2024-07-14

Introduction

In the age of information overload, efficiency reigns supreme. Text prediction has emerged as a powerful tool, anticipating the words we want to type and streamlining the writing process. This presentation dives into the world of text prediction, exploring its inner workings, applications, and the impact it has on the way we interact with language.

The application

{width=50%, height = 50%}

How it works

The algorithm works in the way that it generates 1-gram and 2-grams. Then they are used to generate the next word.

If we want to generate more then one word, the algoritm will repeat itself after it will generate a new word.

give_me <- function( starter , n , ile ,s=FALSE){
  if( n== 1){
      w = sample(predict_next_word(starter,ile), 1 , replace = FALSE)
  return(w)  }
  nowe = sample(predict_next_word(starter,ile), 1 , replace = FALSE)
  words <- str_split(starter, " ")[[1]]
  m <- length(words)
  starter2 <- paste(words[m],nowe)
  nowe2 <- give_me(starter2, n-1 ,ile )
  if(s==FALSE) out <- paste(nowe,nowe2)
  else out <- paste(starter,nowe,nowe2)
  return( toupper(out))
}

Efficentiy

The tricky part is that the n-grams are not generated in the fly. They are done offline and just loaded into the app while starting. The code to generate the n-grams is the following:

bigrams <- d %>%
  unnest_tokens(output = bigram, input=txt , token = "ngrams", n = 2) %>%
  separate(bigram, into = c("word1", "word2"), sep = " ") %>%
  count(word1, word2, sort = TRUE)
trigrams <- d %>%
  unnest_tokens(output = trigram, input=txt , token = "ngrams", n = 3) %>%
  separate(trigram, into = c("word1", "word2", "word3"), sep = " ") %>%
  count(word1, word2, word3, sort = TRUE)

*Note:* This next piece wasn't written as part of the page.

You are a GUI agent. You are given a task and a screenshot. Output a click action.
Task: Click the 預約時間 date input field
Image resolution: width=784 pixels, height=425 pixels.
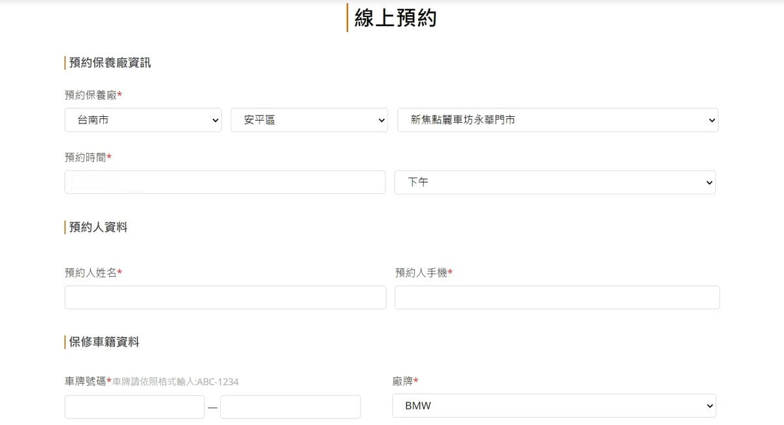[225, 182]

after that the ngrams are loaded as R object:

bload("bigrams.RData")
load("trigrams.RData")

Nondeterminism

The algorithm can be set to work as non deterministic. If we increase the randomness value on the left side the next word will be chosen from the top X words. The ile says how big window for random choice there is.

predict_next_word <- function(previous_words,ile) {
  words <- str_split(previous_words, " ")[[1]]
  n <- length(words)
  if (n == 1) {
    prediction <- bigrams %>%
      filter(word1 == words[1]) %>%
      top_n(ile, wt = n) %>%
      pull(word2)
  } else if (n == 2) {
    prediction <- trigrams %>%
      filter(word1 == words[1], word2 == words[2]) %>%
      top_n(ile, wt = n) %>%
      pull(word3) } 
  return(prediction)
  }